_Data lines_
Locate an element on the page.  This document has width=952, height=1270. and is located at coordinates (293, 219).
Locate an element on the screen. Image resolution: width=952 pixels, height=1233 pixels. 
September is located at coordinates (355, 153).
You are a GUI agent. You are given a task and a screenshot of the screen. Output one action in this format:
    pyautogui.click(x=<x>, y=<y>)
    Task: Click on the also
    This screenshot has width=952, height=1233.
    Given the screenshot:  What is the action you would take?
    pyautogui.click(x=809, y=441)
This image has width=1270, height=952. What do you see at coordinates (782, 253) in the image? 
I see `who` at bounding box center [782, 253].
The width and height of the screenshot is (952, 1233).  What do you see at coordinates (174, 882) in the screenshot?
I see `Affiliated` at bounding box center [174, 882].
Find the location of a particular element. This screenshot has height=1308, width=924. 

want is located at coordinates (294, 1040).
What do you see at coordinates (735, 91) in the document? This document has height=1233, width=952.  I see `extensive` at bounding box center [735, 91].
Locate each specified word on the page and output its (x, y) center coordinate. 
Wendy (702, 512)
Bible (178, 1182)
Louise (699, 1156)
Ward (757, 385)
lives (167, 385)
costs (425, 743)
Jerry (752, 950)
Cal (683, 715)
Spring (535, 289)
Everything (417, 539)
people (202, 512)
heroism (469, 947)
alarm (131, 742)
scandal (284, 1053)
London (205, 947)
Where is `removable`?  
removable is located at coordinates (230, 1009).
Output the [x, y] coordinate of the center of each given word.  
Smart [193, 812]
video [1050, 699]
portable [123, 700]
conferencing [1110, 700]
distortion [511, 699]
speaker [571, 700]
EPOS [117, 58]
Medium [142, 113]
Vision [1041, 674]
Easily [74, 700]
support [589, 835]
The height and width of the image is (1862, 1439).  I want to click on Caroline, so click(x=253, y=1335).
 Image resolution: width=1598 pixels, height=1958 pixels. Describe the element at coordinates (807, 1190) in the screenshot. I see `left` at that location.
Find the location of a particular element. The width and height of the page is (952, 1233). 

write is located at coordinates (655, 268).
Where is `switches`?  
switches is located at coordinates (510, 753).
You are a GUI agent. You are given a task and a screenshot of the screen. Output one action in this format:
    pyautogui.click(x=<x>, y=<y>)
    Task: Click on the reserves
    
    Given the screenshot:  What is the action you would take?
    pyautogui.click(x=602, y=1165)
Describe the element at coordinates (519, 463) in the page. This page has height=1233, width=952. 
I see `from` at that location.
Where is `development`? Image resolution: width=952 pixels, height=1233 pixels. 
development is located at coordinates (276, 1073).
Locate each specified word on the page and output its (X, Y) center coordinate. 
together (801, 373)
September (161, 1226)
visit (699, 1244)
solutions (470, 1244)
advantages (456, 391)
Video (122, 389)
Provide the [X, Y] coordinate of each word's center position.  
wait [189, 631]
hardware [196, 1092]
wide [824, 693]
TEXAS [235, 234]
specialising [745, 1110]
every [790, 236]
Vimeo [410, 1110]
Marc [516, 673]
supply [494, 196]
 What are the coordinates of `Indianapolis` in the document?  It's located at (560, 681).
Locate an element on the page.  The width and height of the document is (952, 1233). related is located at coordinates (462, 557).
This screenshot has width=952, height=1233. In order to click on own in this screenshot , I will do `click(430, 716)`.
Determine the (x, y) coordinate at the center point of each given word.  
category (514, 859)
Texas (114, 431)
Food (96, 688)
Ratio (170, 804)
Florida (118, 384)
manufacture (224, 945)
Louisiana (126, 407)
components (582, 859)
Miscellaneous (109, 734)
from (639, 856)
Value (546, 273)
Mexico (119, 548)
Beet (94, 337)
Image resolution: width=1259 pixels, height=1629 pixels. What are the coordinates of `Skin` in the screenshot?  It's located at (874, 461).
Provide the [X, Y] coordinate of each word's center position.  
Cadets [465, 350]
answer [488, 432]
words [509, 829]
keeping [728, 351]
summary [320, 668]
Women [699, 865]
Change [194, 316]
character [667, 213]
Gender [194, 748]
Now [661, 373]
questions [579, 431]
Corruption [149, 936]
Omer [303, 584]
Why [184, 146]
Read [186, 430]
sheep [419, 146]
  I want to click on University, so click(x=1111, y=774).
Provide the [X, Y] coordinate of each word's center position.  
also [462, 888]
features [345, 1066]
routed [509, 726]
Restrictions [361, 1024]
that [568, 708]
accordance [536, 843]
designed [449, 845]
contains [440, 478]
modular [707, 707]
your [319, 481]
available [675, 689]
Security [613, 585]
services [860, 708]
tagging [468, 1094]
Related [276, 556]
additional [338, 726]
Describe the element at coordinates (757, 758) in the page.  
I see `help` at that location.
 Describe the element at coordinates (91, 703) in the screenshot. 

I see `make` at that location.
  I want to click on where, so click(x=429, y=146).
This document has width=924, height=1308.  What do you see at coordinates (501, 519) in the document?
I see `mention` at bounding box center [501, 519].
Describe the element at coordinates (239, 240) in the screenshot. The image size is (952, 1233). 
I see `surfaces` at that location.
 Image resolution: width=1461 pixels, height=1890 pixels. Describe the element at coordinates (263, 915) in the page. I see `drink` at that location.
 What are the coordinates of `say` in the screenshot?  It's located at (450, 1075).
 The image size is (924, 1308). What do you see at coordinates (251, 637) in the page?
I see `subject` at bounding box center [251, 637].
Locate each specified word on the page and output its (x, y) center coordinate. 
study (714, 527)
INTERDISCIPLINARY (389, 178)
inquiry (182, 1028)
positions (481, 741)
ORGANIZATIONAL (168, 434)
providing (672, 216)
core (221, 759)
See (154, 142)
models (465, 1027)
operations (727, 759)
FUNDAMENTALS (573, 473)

_Task description_
Lay out every line of the material above as a numbered list, leaving out the blank lines.

_Response to this exercise_
1. Locate an element on the page.  This document has width=952, height=1270. and is located at coordinates (293, 219).
2. Locate an element on the screen. Image resolution: width=952 pixels, height=1233 pixels. 
3. September is located at coordinates (355, 153).
4. You are a GUI agent. You are given a task and a screenshot of the screen. Output one action in this format:
5.     pyautogui.click(x=<x>, y=<y>)
6.     Task: Click on the also
7.     This screenshot has width=952, height=1233.
8.     Given the screenshot:  What is the action you would take?
9.     pyautogui.click(x=809, y=441)
10. This image has width=1270, height=952. What do you see at coordinates (782, 253) in the image? 
11. I see `who` at bounding box center [782, 253].
12. The width and height of the screenshot is (952, 1233).  What do you see at coordinates (174, 882) in the screenshot?
13. I see `Affiliated` at bounding box center [174, 882].
14. Find the location of a particular element. This screenshot has height=1308, width=924. 
15. want is located at coordinates (294, 1040).
16. What do you see at coordinates (735, 91) in the document? This document has height=1233, width=952.  I see `extensive` at bounding box center [735, 91].
17. Locate each specified word on the page and output its (x, y) center coordinate. 
18. Wendy (702, 512)
19. Bible (178, 1182)
20. Louise (699, 1156)
21. Ward (757, 385)
22. lives (167, 385)
23. costs (425, 743)
24. Jerry (752, 950)
25. Cal (683, 715)
26. Spring (535, 289)
27. Everything (417, 539)
28. people (202, 512)
29. heroism (469, 947)
30. alarm (131, 742)
31. scandal (284, 1053)
32. London (205, 947)
33. Where is `removable`?  
34. removable is located at coordinates (230, 1009).
35. Output the [x, y] coordinate of the center of each given word.  
36. Smart [193, 812]
37. video [1050, 699]
38. portable [123, 700]
39. conferencing [1110, 700]
40. distortion [511, 699]
41. speaker [571, 700]
42. EPOS [117, 58]
43. Medium [142, 113]
44. Vision [1041, 674]
45. Easily [74, 700]
46. support [589, 835]
47. The height and width of the image is (1862, 1439).  I want to click on Caroline, so click(x=253, y=1335).
48.  Image resolution: width=1598 pixels, height=1958 pixels. Describe the element at coordinates (807, 1190) in the screenshot. I see `left` at that location.
49. Find the location of a particular element. The width and height of the page is (952, 1233). 
50. write is located at coordinates (655, 268).
51. Where is `switches`?  
52. switches is located at coordinates (510, 753).
53. You are a GUI agent. You are given a task and a screenshot of the screen. Output one action in this format:
54.     pyautogui.click(x=<x>, y=<y>)
55.     Task: Click on the reserves
56.     Given the screenshot:  What is the action you would take?
57.     pyautogui.click(x=602, y=1165)
58. Describe the element at coordinates (519, 463) in the page. This page has height=1233, width=952. 
59. I see `from` at that location.
60. Where is `development`? Image resolution: width=952 pixels, height=1233 pixels. 
61. development is located at coordinates (276, 1073).
62. Locate each specified word on the page and output its (X, Y) center coordinate. 
63. together (801, 373)
64. September (161, 1226)
65. visit (699, 1244)
66. solutions (470, 1244)
67. advantages (456, 391)
68. Video (122, 389)
69. Provide the [X, Y] coordinate of each word's center position.  
70. wait [189, 631]
71. hardware [196, 1092]
72. wide [824, 693]
73. TEXAS [235, 234]
74. specialising [745, 1110]
75. every [790, 236]
76. Vimeo [410, 1110]
77. Marc [516, 673]
78. supply [494, 196]
79.  What are the coordinates of `Indianapolis` in the document?  It's located at (560, 681).
80. Locate an element on the page.  The width and height of the document is (952, 1233). related is located at coordinates (462, 557).
81. This screenshot has width=952, height=1233. In order to click on own in this screenshot , I will do `click(430, 716)`.
82. Determine the (x, y) coordinate at the center point of each given word.  
83. category (514, 859)
84. Texas (114, 431)
85. Food (96, 688)
86. Ratio (170, 804)
87. Florida (118, 384)
88. manufacture (224, 945)
89. Louisiana (126, 407)
90. components (582, 859)
91. Miscellaneous (109, 734)
92. from (639, 856)
93. Value (546, 273)
94. Mexico (119, 548)
95. Beet (94, 337)
96. Image resolution: width=1259 pixels, height=1629 pixels. What are the coordinates of `Skin` in the screenshot?  It's located at (874, 461).
97. Provide the [X, Y] coordinate of each word's center position.  
98. Cadets [465, 350]
99. answer [488, 432]
100. words [509, 829]
101. keeping [728, 351]
102. summary [320, 668]
103. Women [699, 865]
104. Change [194, 316]
105. character [667, 213]
106. Gender [194, 748]
107. Now [661, 373]
108. questions [579, 431]
109. Corruption [149, 936]
110. Omer [303, 584]
111. Why [184, 146]
112. Read [186, 430]
113. sheep [419, 146]
114.   I want to click on University, so click(x=1111, y=774).
115. Provide the [X, Y] coordinate of each word's center position.  
116. also [462, 888]
117. features [345, 1066]
118. routed [509, 726]
119. Restrictions [361, 1024]
120. that [568, 708]
121. accordance [536, 843]
122. designed [449, 845]
123. contains [440, 478]
124. modular [707, 707]
125. your [319, 481]
126. available [675, 689]
127. Security [613, 585]
128. services [860, 708]
129. tagging [468, 1094]
130. Related [276, 556]
131. additional [338, 726]
132. Describe the element at coordinates (757, 758) in the page.  
133. I see `help` at that location.
134.  Describe the element at coordinates (91, 703) in the screenshot. 
135. I see `make` at that location.
136.   I want to click on where, so click(x=429, y=146).
137. This document has width=924, height=1308.  What do you see at coordinates (501, 519) in the document?
138. I see `mention` at bounding box center [501, 519].
139. Describe the element at coordinates (239, 240) in the screenshot. The image size is (952, 1233). 
140. I see `surfaces` at that location.
141.  Image resolution: width=1461 pixels, height=1890 pixels. Describe the element at coordinates (263, 915) in the page. I see `drink` at that location.
142.  What are the coordinates of `say` in the screenshot?  It's located at (450, 1075).
143.  The image size is (924, 1308). What do you see at coordinates (251, 637) in the page?
144. I see `subject` at bounding box center [251, 637].
145. Locate each specified word on the page and output its (x, y) center coordinate. 
146. study (714, 527)
147. INTERDISCIPLINARY (389, 178)
148. inquiry (182, 1028)
149. positions (481, 741)
150. ORGANIZATIONAL (168, 434)
151. providing (672, 216)
152. core (221, 759)
153. See (154, 142)
154. models (465, 1027)
155. operations (727, 759)
156. FUNDAMENTALS (573, 473)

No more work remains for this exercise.